Marie, la première narratrice mise en scène ici par Nathacha Appanah, a 26 ans lorsque débute le roman. Infirmière, elle tombe amoureuse de son collègue Chamsidine, un "grand Noir" mahorais, qu’elle suit dans son île de Mayotte, "eldorado" français en plein archipel des Comores, victime d’une vague d’immigration clandestine massive. Comme elle ne peut pas avoir d’enfant, le mari la trompe, part faire sa vie ailleurs. Ils finiront par divorcer. Marie, par un hasard miraculeux, parvient à adopter un petit Comorien, arrivé sur une plage. Elle l’appelle Moïse.

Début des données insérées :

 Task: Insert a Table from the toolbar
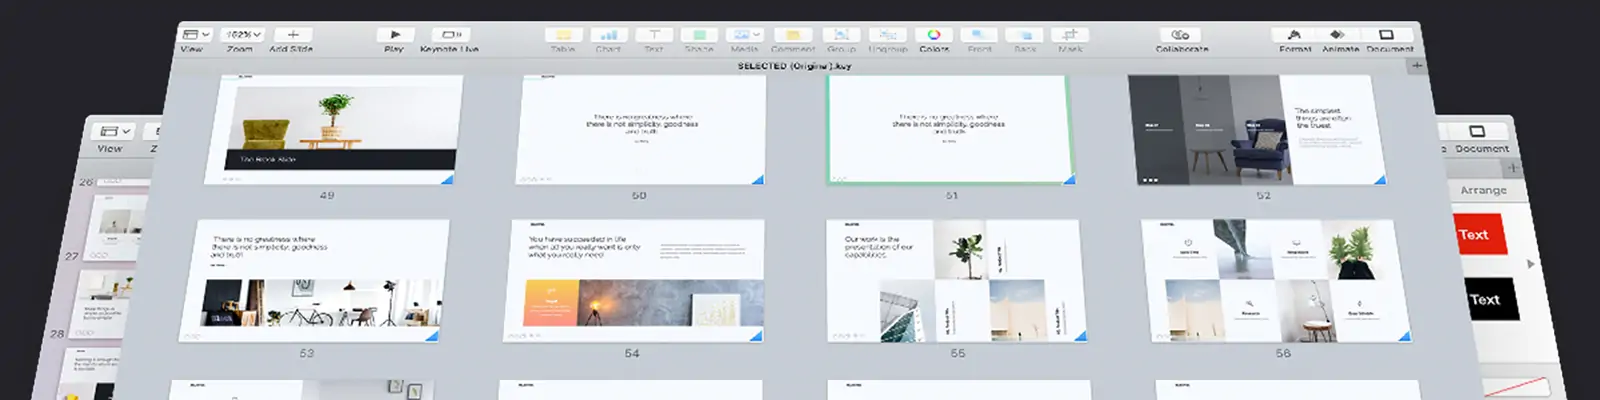pyautogui.click(x=563, y=35)
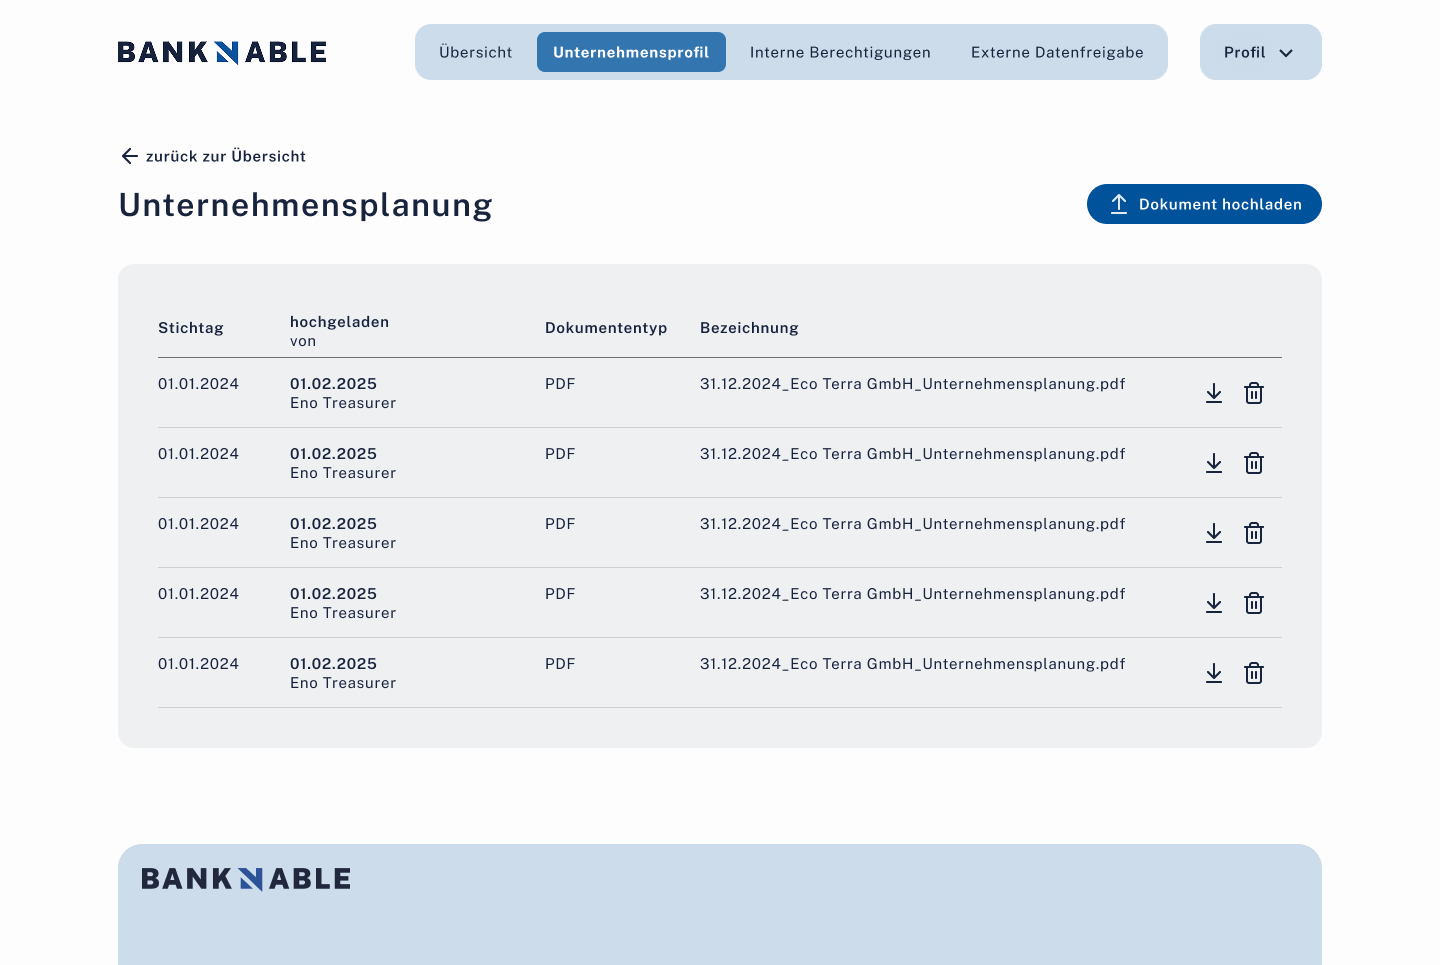
Task: Open the first file name in Bezeichnung column
Action: 912,384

Chamsidine reconnaît le bébé, qu’elle élève seule, et qui devient un adolescent sans problème apparent. Si ce n’est qu’il a les yeux vairons (comme David Bowie), et qu’à Mayotte, c’est considéré comme une malédiction, envoyée par les djinns.
Que l’on y croie ou pas, après que sa mère lui a dit la vérité sur ses origines, Moïse part en vrille. Rejette son statut de "Blanc" et se met à fréquenter des voyous. Bruce, surtout, le caïd de Gaza, le bidonville local. Marie morte d’une attaque, Moïse (devenu Mo) s’enfuit et rejoint "l’armée" de Bruce, qu’il défie et vainc dans une joute de mourengué, la lutte rituelle des Mahorais. Il le paiera cher : viol de Moïse, cambriolage et saccage du bureau de Stéphane, responsable d’une association locale et ami du garçon, représailles. Tout un engrenage fatal dont il ne se tirera pas, même après s’être fait justice lui-même.
Pour son sixième roman, la Mauricienne Nathacha Appanah, qui semble écrire d’expérience, a choisi le thriller social, la peinture d’un coin de France dans l’océan Indien oublié de la métropole, sauf lorsqu’il menace de s’embraser, ce qui est le cas actuellement. A travers les maux de sa jeunesse, elle montre la déscolarisation, le chômage, la misère, la disparition de tous les repères, la tension entre Noirs et Blancs, la lutte de la tradition animiste contre la globalisation occidentale dans ce qu’elle a de pire.
Dans Tropique de la violence, cinq narrateurs parlent - Marie, Moïse, Bruce, Stéphane et Olivier, le vieux policier qui essaie de faire échapper le garçon au lynchage par les hommes de Bruce -, y compris post mortem, comme Marie et Bruce. Ils racontent leur version de l’histoire, et leurs voix se succèdent et se répondent, comme dans une tragédie antique. Ce beau et puissant roman, d’ailleurs, en est une. Moderne. J.-C. P.
Nathacha Appanah publie en même temps un Petit éloge des fantômes en "Folio 2 euros".